Now that the five software packages the company needs are available for Itanium and have been tested, the company is switching processors, one server per weekend, he said. The result, based on in-house tests, will be nearly doubled performance, he said.

An rx7620 with two 1.3GHz processors costs about $17,000, with average configurations probably in the $70,000 range, said Sanjiv Patel, worldwide manager for midrange products. An rx8620 has a starting price about $65,000, with most customers expected to pay between $175,000 and $200,000.

HP also released several other products Monday:

•  A new four-processor system, the rx4640, that ultimately will replace the current rx5670, Mulchand said. Its price ranges from about $10,000 to $40,000, with many customers expected to buy configurations costing between $12,000 and $15,000, he said. The new system, a rack-mountable model, is 7 inches tall, compared with 12.25 inches for the rx54670.
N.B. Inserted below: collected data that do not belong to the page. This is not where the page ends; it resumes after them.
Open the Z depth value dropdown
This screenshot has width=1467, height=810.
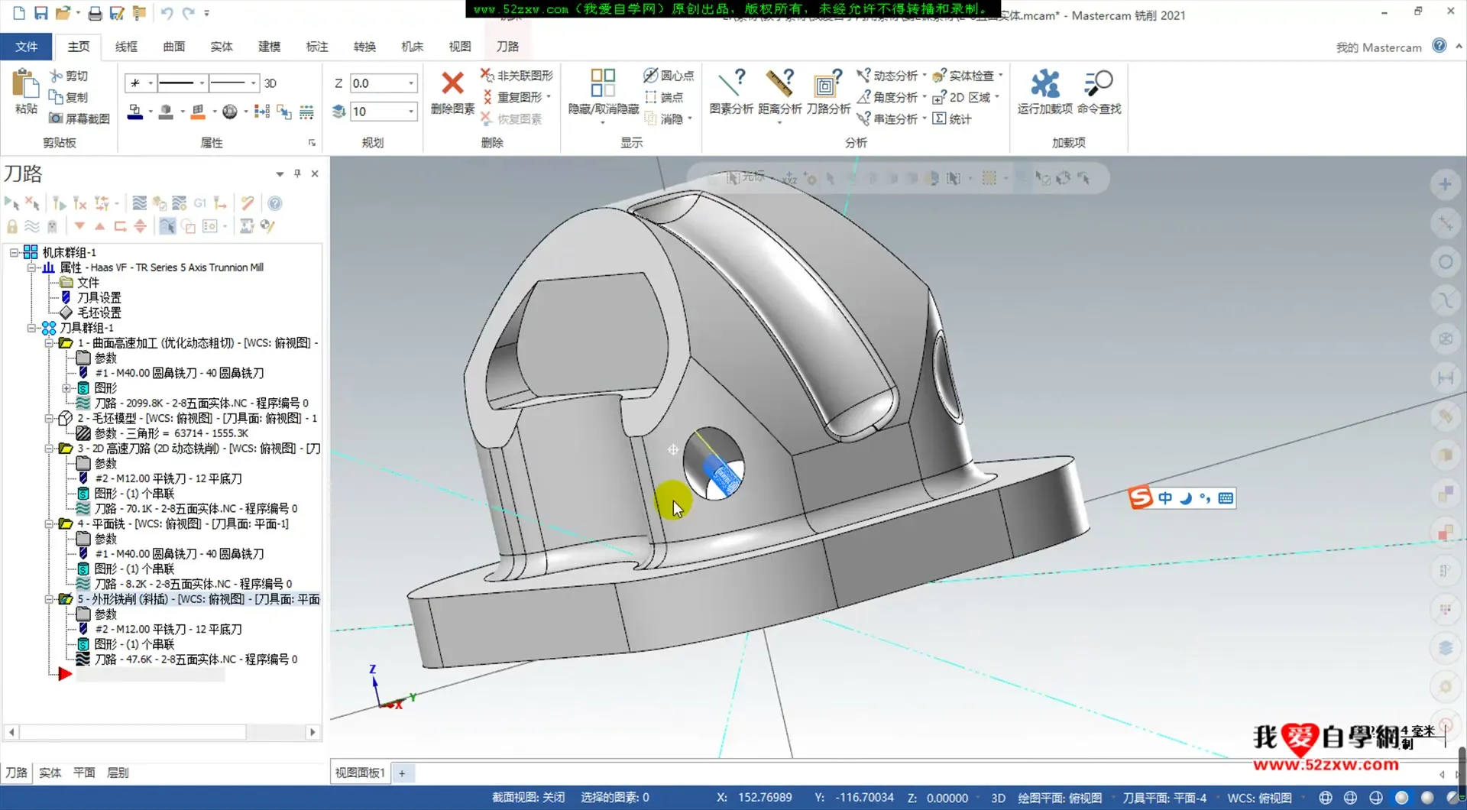[411, 83]
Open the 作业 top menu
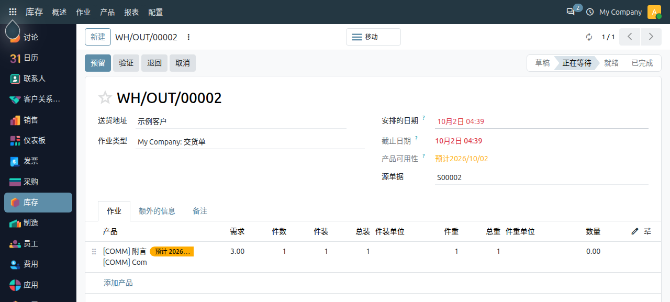Screen dimensions: 670x302 (x=83, y=12)
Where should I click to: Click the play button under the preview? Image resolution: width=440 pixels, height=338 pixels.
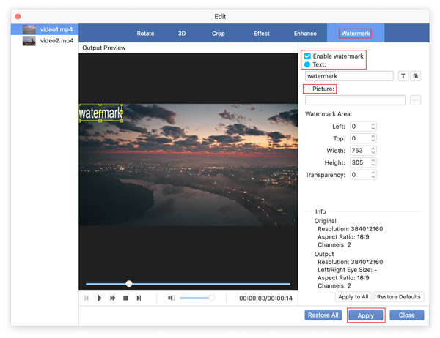coord(100,298)
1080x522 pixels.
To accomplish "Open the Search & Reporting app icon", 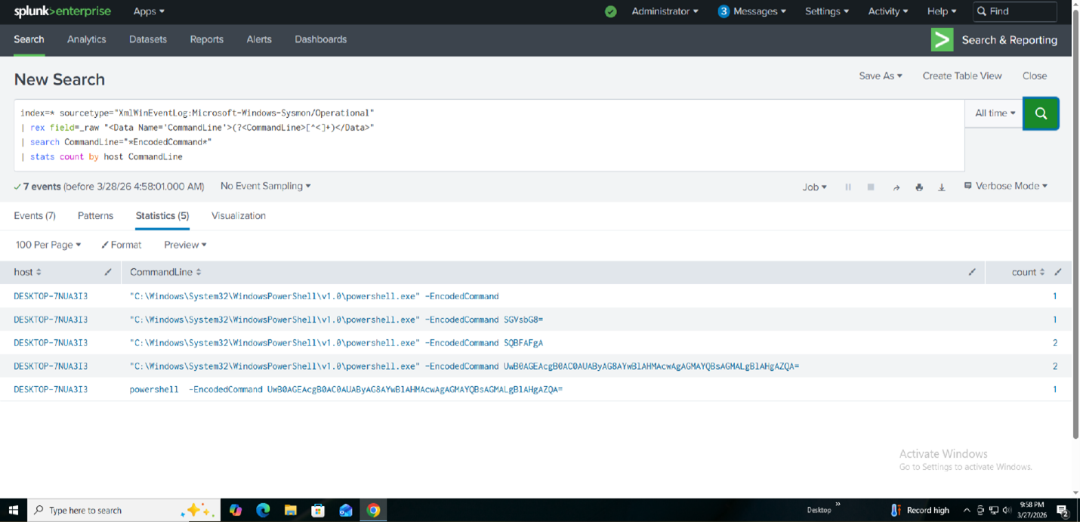I will 941,39.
"We've priced this significantly lower than the rx5670," he said, partly because component costs have decreased and partly because "we're trying to be aggressive in getting more adoption."

•  A new lower-end line in the ProLiant family of Intel servers. HP has offered the lower-end 300 series, midrange 500 series and high-end 700 series; now the company is beginning a 100 series. HP customer costs for the new series by stripping out features such as sophisticated remote management, high-end disk drives, spare cooling fans or "hot swap" components that can be changed without shutting the system down, said Paul Miller, vice president of industry standard server marketing.

The first 100-series product will be the dual-processor DL140 for grouping into a high-performance technical computing cluster. Each system has a starting cost of $1,299 and runs Linux from SuSE Linux or Red Hat.

Later this year, HP will introduce another 100-series product, a bottom-end server for small and medium businesses. "The competition is going to be primarily whitebox guys," Miller said, referring to the low-cost unbranded systems many small-business customers buy.

•  Two new preassembled collections of Linux servers joined in a high-performance technical computing cluster. The XC3000 uses the DL140 and has a starting price of $171,500 for a 17-node cluster; the XC6000 uses the dual-Itanium rx2600 and has a starting cost of $365,700 for a 17-node cluster.

The clusters have a choice of two high-speed interconnects, Myricom's Myrinet or Quadrics' QsNet.